Reader Question:
Venipuncture
Published on Thu Jun 01, 2000
Question: We have been using code 36410* (venipuncture, child over age 3 years or adult, necessitating physicians skill [separate procedure], for diagnostic or therapeutic purposes. Not to be used for routine venipuncture) for IV starts that are required outside the operating room; the unit charge is one unit. Medicaid/Medicare and some of our other insurers do not recognize this code. It has been suggested that we use code 36425 instead, which is a three-unit procedure and is recognized by Medicare. Is this code appropriate for IV starts, or does it have to include a cutdown?
New York Subscriber
Answer: Code 36425 (venipuncture, cutdown; age 1 or over) must include a cutdown before you can bill it as the procedure performed; otherwise, you are committing fraud if you code for a cutdown when a percutaneous is done. This is a more extensive procedure than an IV start, which is why it is a higher-unit procedure. Unless this is what was actually performed and the patients chart documents that a cutdown was specified, using code 36425 would be considered upcoding.
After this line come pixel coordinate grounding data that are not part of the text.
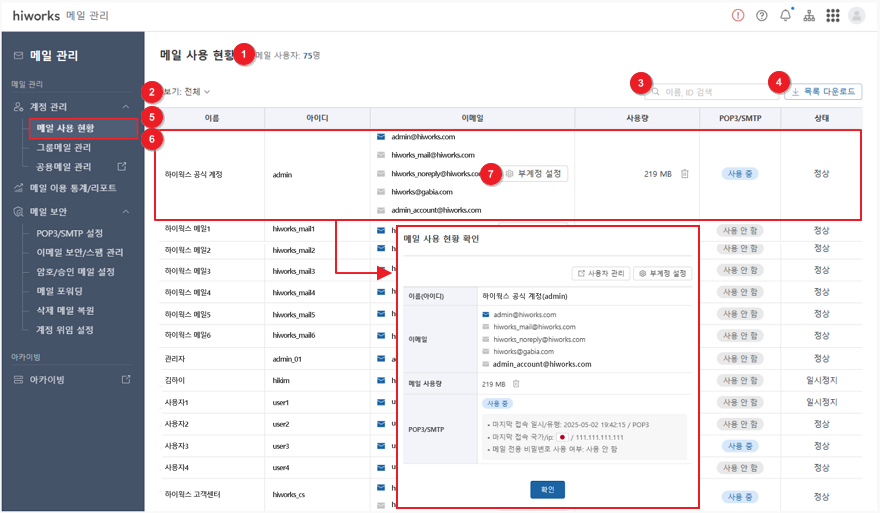Open the notifications bell
The width and height of the screenshot is (880, 513).
click(x=785, y=15)
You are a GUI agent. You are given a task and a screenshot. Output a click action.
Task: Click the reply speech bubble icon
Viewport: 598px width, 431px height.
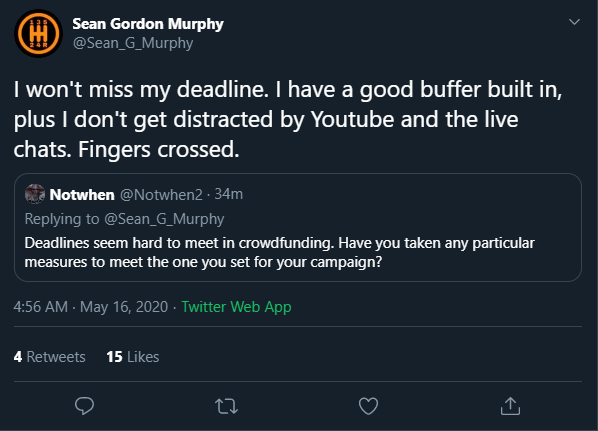(x=84, y=406)
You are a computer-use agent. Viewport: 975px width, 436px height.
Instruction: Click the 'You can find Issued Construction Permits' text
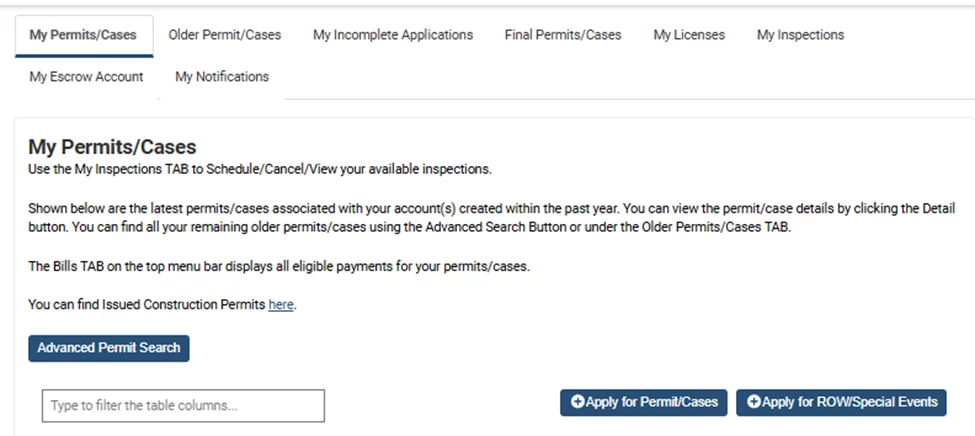click(146, 305)
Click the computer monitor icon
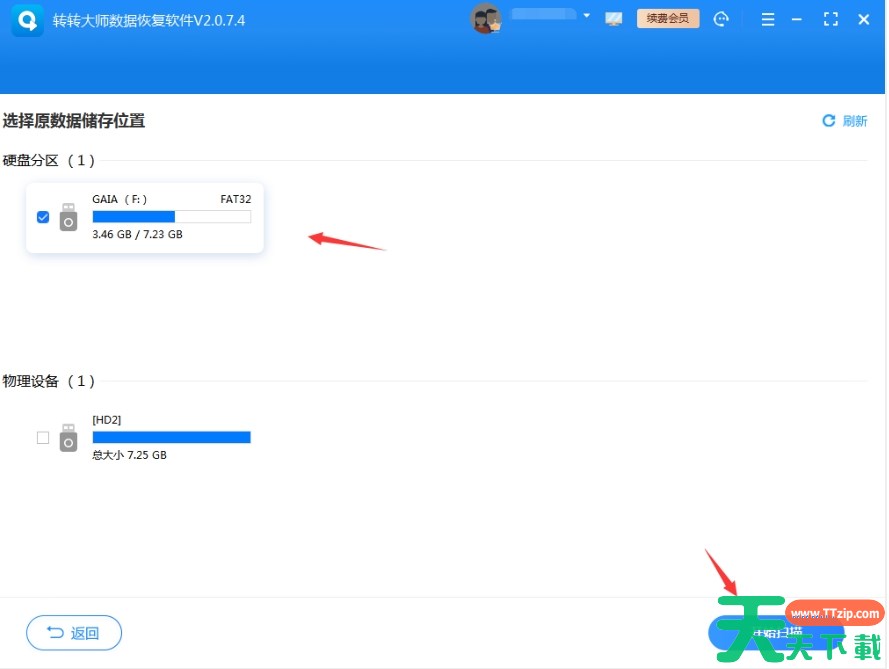Screen dimensions: 889x669 [x=614, y=19]
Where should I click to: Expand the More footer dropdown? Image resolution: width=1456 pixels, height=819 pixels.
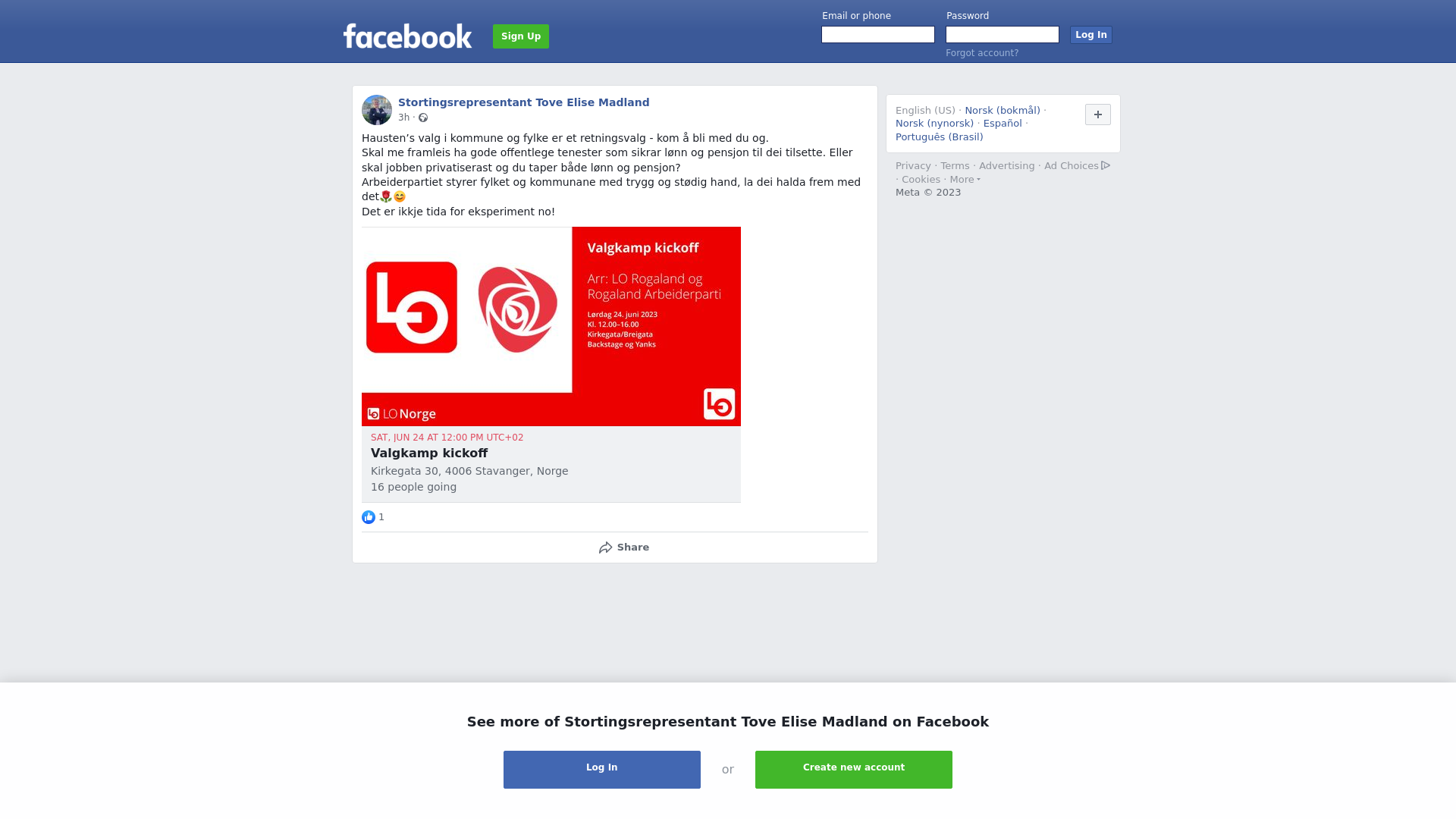(965, 180)
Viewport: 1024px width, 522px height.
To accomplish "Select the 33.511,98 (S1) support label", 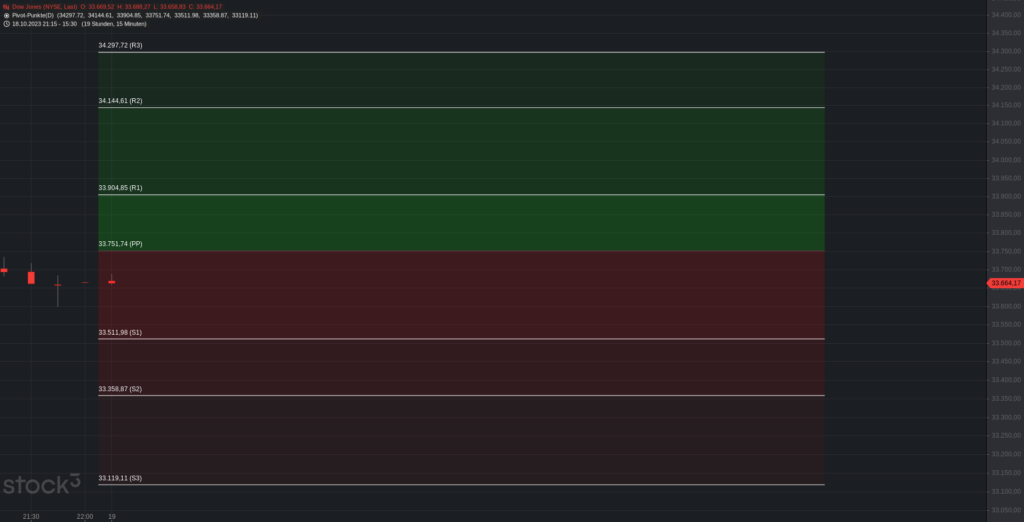I will [120, 333].
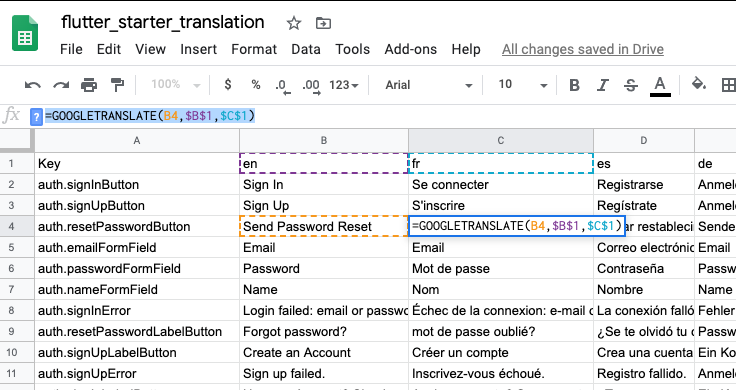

Your reimbursement problem may be because the carrier considers the IV start as bundled with the original procedure if it is done on the same day as surgery. IV starts usually are included in the anesthesia fee and should not be billed separately. But if the IV start took place at a separate time and it is appropriate to bill it separately, document the situation thoroughly and code it with modifier -59 (distinct procedural service) to show it was a separate procedure. In addition, most IVs are started by hospital staff members. If there is an exceptional instance where the patient has poor vein access and you are asked to start it, code the diagnosis as 459.89 (other specified disorders of circulatory system), document the situation, and be prepared to appeal.